Work required: The expected output is each line from the one containing "The image size is (1250, 630)." to the last line of the data below, set down exactly, minus the pictures.

=====

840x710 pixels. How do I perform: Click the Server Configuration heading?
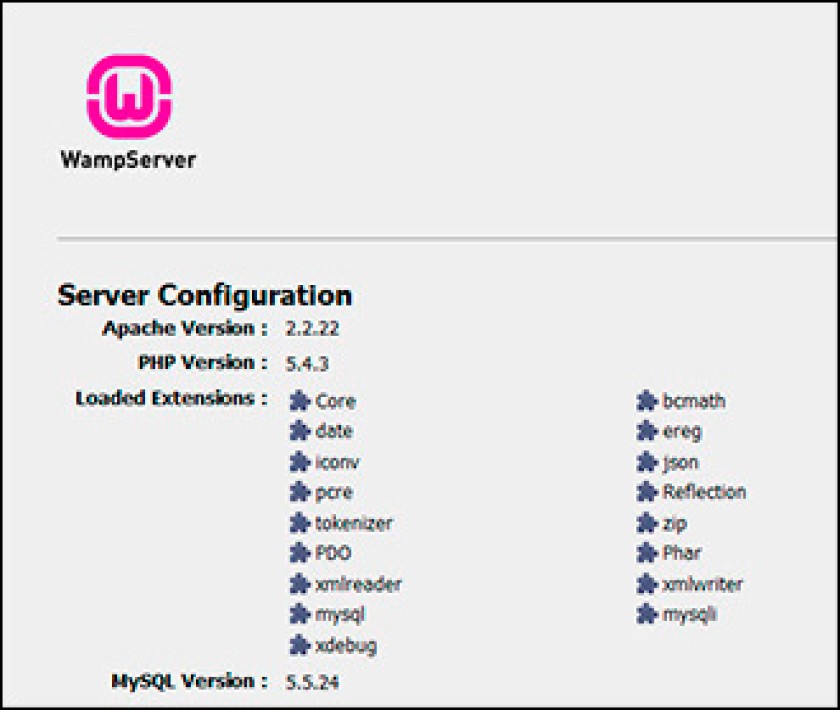click(205, 296)
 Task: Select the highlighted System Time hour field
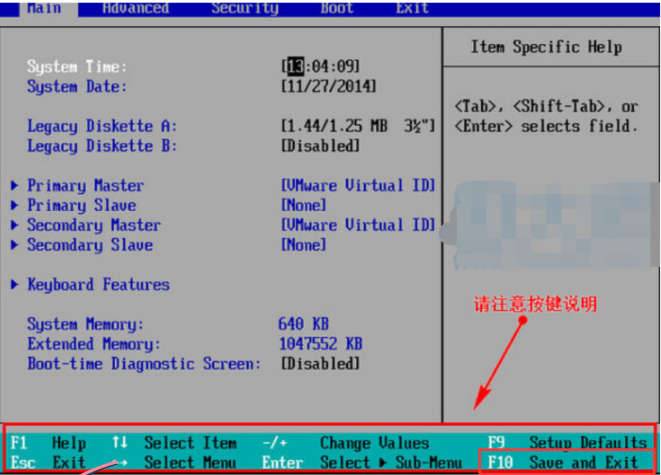click(x=297, y=67)
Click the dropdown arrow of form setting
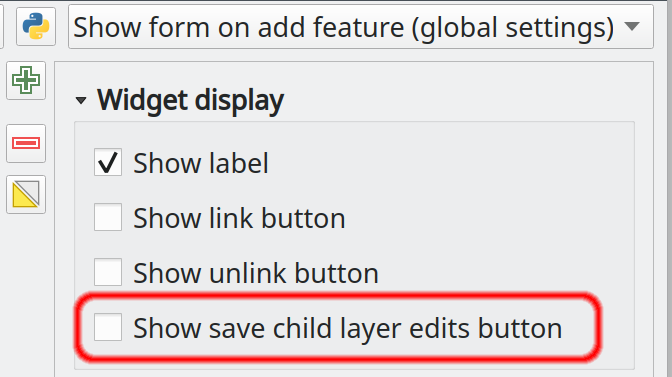672x377 pixels. click(x=632, y=27)
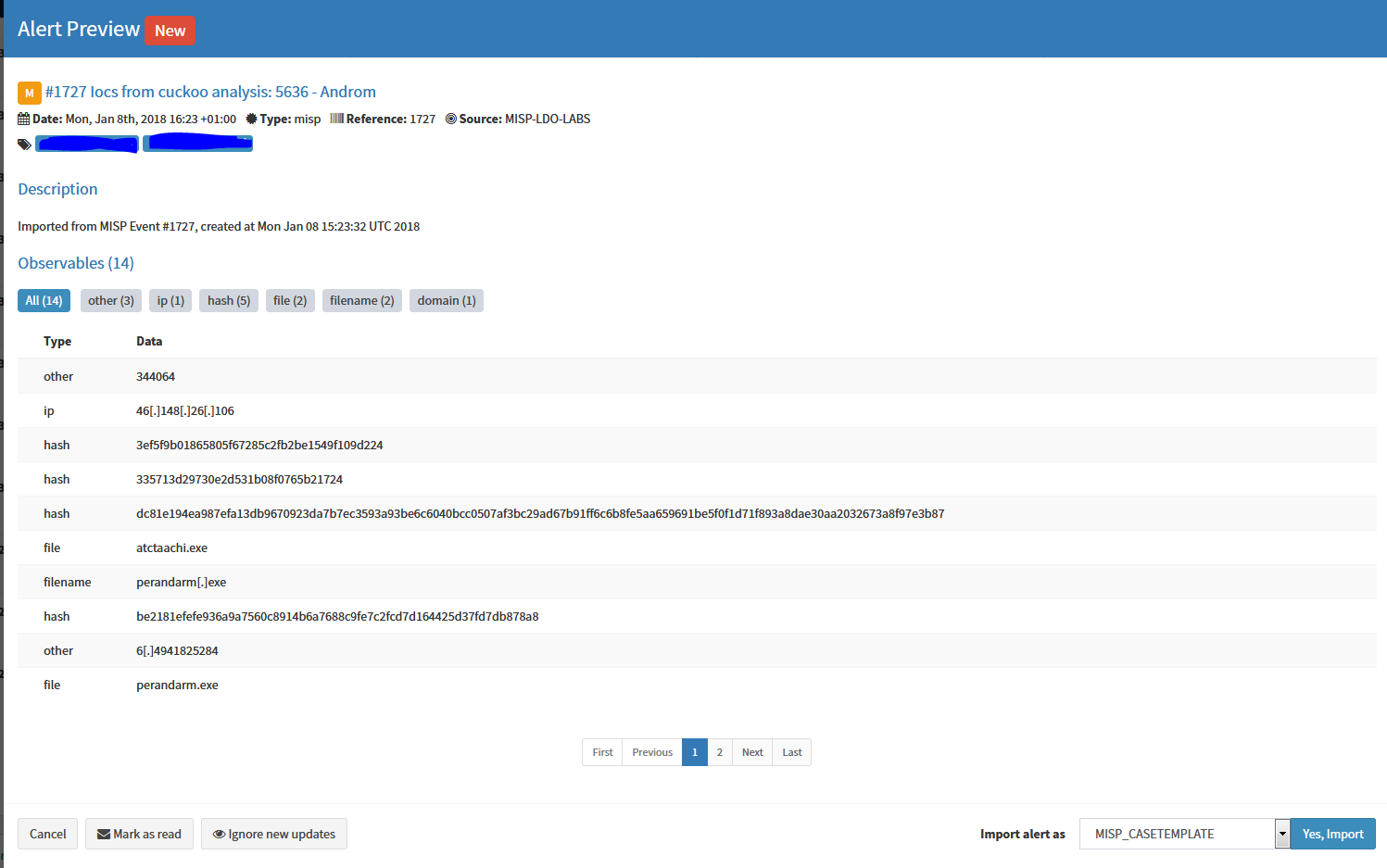This screenshot has height=868, width=1387.
Task: Click the first redacted blue tag
Action: [x=86, y=144]
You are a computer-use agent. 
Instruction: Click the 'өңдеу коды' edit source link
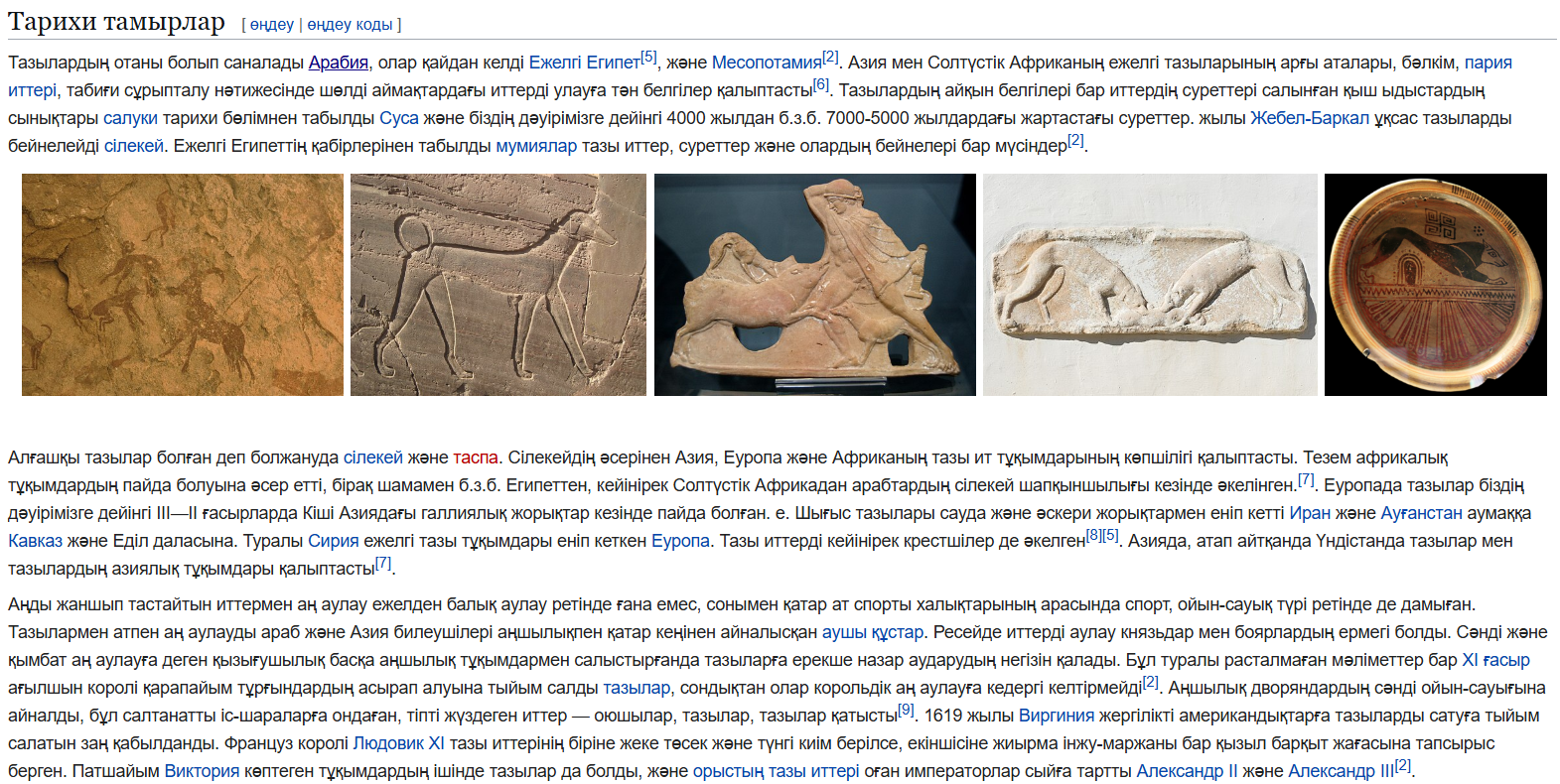coord(350,25)
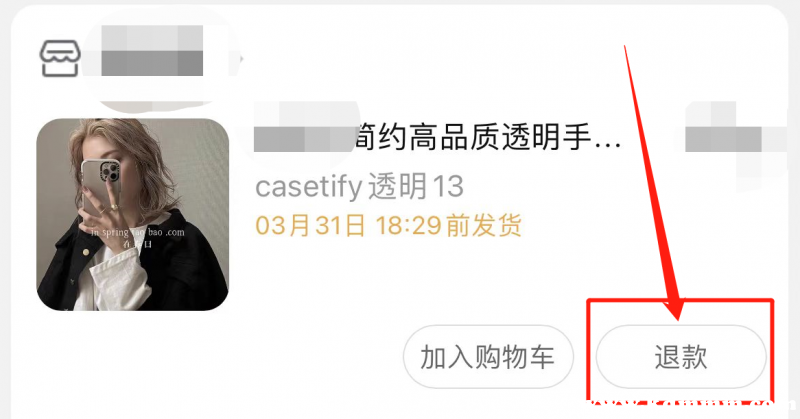The height and width of the screenshot is (419, 800).
Task: Click the in spring taobao.com watermark on the photo
Action: tap(137, 233)
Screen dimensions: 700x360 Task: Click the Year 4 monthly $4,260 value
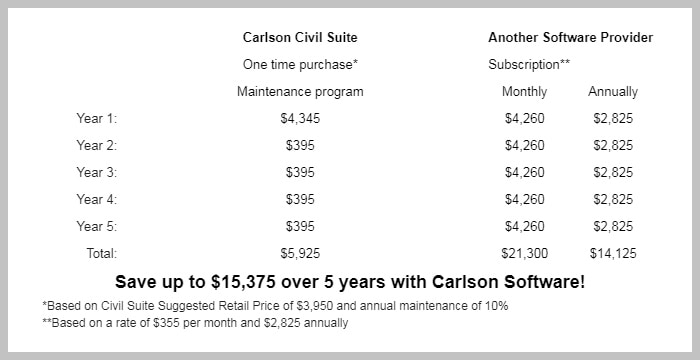pyautogui.click(x=525, y=199)
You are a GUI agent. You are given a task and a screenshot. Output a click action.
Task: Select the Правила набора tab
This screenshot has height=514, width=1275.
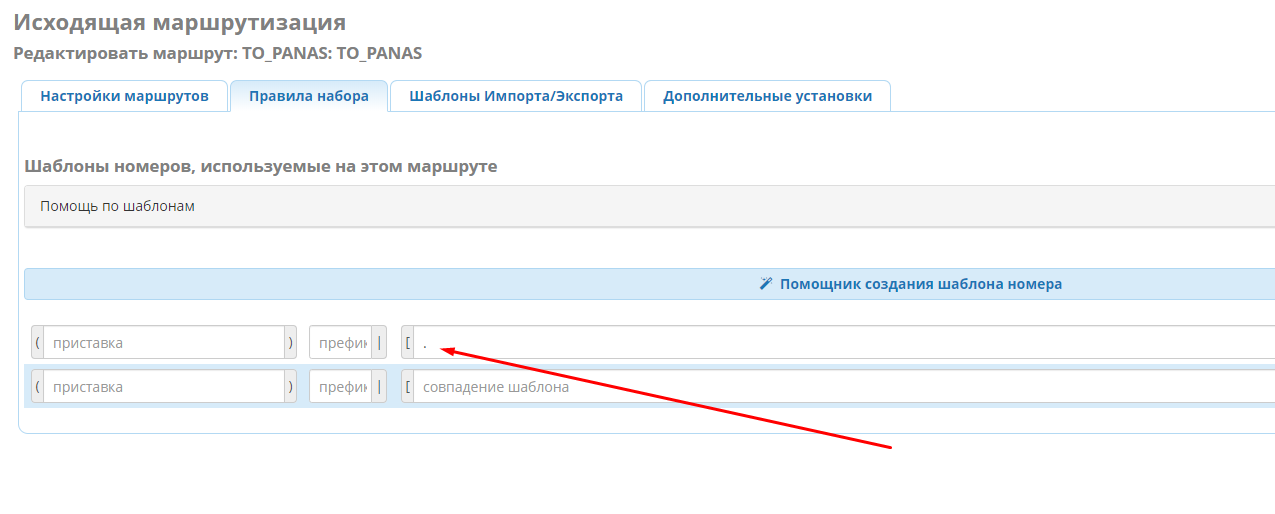click(308, 96)
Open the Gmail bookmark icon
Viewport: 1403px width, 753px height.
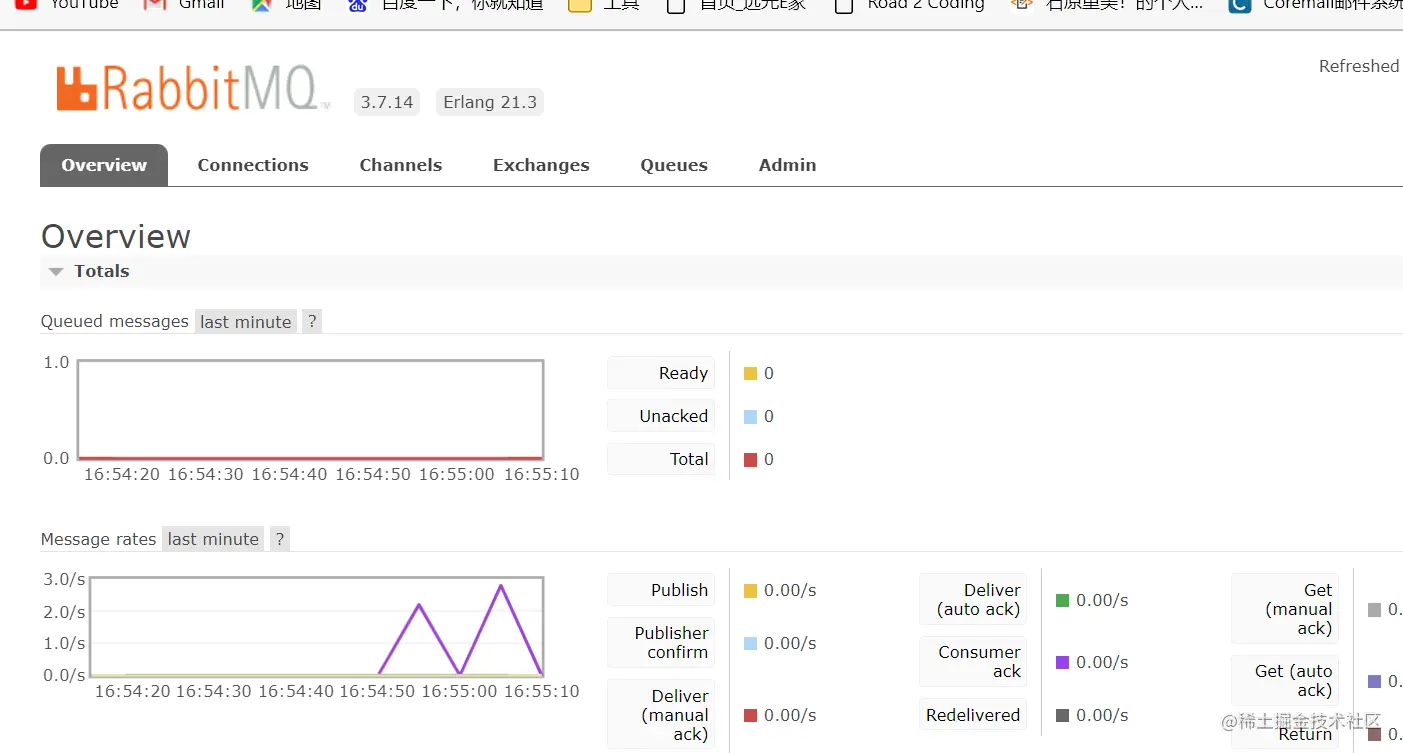(x=154, y=4)
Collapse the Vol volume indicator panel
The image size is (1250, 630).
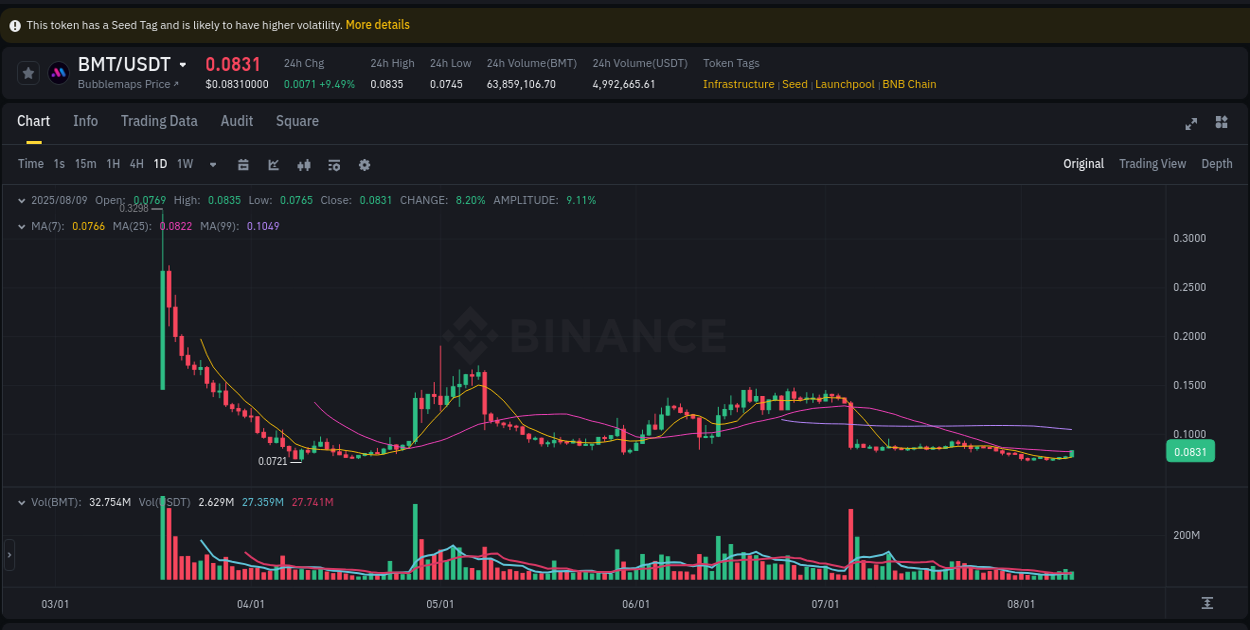point(21,502)
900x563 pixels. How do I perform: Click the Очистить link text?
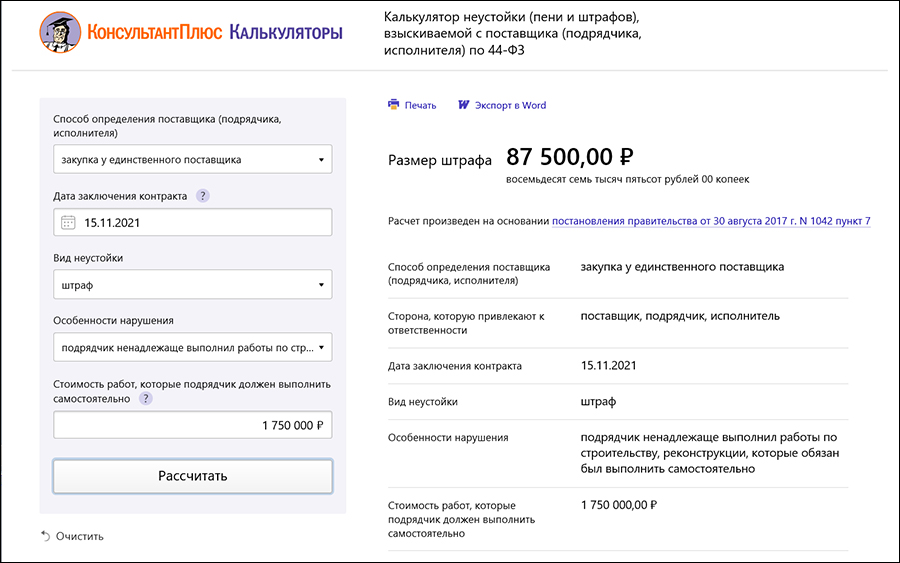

=====

Result:
The image size is (1250, 630).
point(21,502)
900x563 pixels. How do I perform: Click the Очистить link text?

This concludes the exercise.